Figure 9.

Proposed model of cell plate maturation and its inhibition by small molecules, including ES7. A, Cell plate formation steps and its temporal inhibition by small molecules during cell plate formation steps. In the early stage of cell plate formation (FVS), RABA2A (pink) and KNOLLE (blue) vesicles with guidance from the phragmoplast vigorously accumulate at the center of the dividing cells. While vesicles gathered at the CPAM change their structure by fusion and fission (purple tubular membrane structures in TVN), callose (orange hexagons) starts depositing at the maturing cell plate in the TN stage to support membrane structures and facilitate the transition to PFS. ES7 specifically inhibits callose synthase activity at this stage, preventing cell plate maturation.
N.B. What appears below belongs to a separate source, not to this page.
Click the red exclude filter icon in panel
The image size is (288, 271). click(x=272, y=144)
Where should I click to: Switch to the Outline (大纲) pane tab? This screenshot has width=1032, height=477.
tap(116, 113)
Flufenacet and ConcA affect the FVS cell plate stage, while caffeine affects the FVS-to-TVN transition stage. Corresponding references and new findings in this study are listed in Supplemental Table S1. B, Differential accumulation of cellular components during cell plate maturation. RABA2A association with the membrane is significantly reduced, while the KNOLLE levels remain constant. ES7 does have a unique mode of action, preventing further maturation steps after TVN by the inhibition of callose accumulation at the cell plate, differing markedly from that of ConcA, flufenacet, and caffeine, which have a broad range of inhibition in cellular mechanisms. C, Proposed model of an ES7-treated cell plate based on our confocal microscopy observations. Cell plate maturation after TVN is prevented by ES7 due to the inhibition of callose deposition. KNOLLE often accumulated in ectopic aggregates upon ES7 treatment, possibly due to excessive deposition of tubular membrane material.